▶ **Tarea**
Copia de nuevo las líneas de las entradas que van desde la que contiene "Open the Sessions metric dropdown" hasta la que contiene "pos(387,392)", ambas incluidas. Renombra "Instruction" como "Task" y deja todo lo demás sin cambios.

▶ **Datos para procesar**
• • • • •

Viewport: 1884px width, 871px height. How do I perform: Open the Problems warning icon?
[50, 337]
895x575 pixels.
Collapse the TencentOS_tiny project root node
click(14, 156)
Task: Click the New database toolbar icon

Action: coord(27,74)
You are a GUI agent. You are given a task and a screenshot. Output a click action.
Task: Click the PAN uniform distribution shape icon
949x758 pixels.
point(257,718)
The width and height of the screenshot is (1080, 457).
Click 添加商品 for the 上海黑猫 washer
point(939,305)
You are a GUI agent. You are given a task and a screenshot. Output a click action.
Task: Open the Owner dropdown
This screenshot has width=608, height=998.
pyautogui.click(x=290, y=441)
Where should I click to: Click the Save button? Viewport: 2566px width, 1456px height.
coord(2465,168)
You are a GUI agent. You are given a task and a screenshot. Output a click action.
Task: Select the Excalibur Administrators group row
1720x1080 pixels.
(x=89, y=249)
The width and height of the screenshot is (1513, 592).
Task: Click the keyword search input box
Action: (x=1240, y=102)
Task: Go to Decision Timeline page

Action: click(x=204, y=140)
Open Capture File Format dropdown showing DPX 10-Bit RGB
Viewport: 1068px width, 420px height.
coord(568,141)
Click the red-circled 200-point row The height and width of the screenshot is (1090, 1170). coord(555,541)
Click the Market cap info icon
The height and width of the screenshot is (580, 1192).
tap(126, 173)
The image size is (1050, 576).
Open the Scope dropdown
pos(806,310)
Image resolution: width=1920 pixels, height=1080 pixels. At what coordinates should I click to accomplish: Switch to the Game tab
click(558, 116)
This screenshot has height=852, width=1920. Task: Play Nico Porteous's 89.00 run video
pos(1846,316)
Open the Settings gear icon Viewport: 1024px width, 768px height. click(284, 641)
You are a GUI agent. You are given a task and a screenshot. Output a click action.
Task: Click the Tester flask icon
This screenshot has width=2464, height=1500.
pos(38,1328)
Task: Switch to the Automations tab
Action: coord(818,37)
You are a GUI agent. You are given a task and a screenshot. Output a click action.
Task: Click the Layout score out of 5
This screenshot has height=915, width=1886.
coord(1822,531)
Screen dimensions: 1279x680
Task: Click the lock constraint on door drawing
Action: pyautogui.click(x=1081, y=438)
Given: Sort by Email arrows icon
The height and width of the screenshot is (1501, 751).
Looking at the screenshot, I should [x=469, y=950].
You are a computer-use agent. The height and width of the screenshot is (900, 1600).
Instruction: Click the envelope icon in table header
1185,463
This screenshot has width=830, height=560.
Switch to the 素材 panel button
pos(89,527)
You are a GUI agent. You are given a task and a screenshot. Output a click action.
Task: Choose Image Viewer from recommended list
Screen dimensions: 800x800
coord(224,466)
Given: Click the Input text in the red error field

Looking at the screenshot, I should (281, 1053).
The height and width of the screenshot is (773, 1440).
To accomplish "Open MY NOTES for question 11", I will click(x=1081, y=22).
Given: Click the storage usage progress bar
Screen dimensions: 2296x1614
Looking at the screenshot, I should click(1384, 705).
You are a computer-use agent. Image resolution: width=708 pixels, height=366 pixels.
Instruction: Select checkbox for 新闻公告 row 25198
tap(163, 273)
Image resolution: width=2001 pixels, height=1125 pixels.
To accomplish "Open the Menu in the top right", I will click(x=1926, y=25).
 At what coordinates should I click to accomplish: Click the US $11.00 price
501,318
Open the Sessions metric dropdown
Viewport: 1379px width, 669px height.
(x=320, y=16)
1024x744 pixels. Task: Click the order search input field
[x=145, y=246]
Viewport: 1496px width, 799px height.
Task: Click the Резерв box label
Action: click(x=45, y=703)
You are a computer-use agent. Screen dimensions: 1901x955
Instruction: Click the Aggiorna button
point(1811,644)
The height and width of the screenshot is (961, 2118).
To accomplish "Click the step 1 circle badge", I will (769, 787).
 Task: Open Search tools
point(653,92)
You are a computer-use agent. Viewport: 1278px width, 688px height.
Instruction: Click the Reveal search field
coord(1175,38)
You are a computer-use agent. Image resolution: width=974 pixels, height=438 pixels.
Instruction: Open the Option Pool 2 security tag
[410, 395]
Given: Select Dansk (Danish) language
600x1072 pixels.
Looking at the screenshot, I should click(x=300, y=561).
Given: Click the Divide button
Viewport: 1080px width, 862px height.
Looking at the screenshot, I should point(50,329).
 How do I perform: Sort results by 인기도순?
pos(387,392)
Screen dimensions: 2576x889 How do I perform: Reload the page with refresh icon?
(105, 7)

• • • • •

▶ **Resultado**
Open the Sessions metric dropdown
Viewport: 1379px width, 669px height.
(x=320, y=16)
1024x744 pixels. Task: Click the order search input field
[x=145, y=246]
Viewport: 1496px width, 799px height.
Task: Click the Резерв box label
Action: click(x=45, y=703)
You are a computer-use agent. Screen dimensions: 1901x955
Task: Click the Aggiorna button
point(1811,644)
The height and width of the screenshot is (961, 2118).
To accomplish "Click the step 1 circle badge", I will (769, 787).
 Task: Open Search tools
point(653,92)
You are a computer-use agent. Viewport: 1278px width, 688px height.
Task: Click the Reveal search field
coord(1175,38)
You are a computer-use agent. Image resolution: width=974 pixels, height=438 pixels.
Task: Open the Option Pool 2 security tag
[410, 395]
Given: Select Dansk (Danish) language
600x1072 pixels.
Looking at the screenshot, I should click(x=300, y=561).
Given: Click the Divide button
Viewport: 1080px width, 862px height.
Looking at the screenshot, I should point(50,329).
 How do I perform: Sort results by 인기도순?
pos(387,392)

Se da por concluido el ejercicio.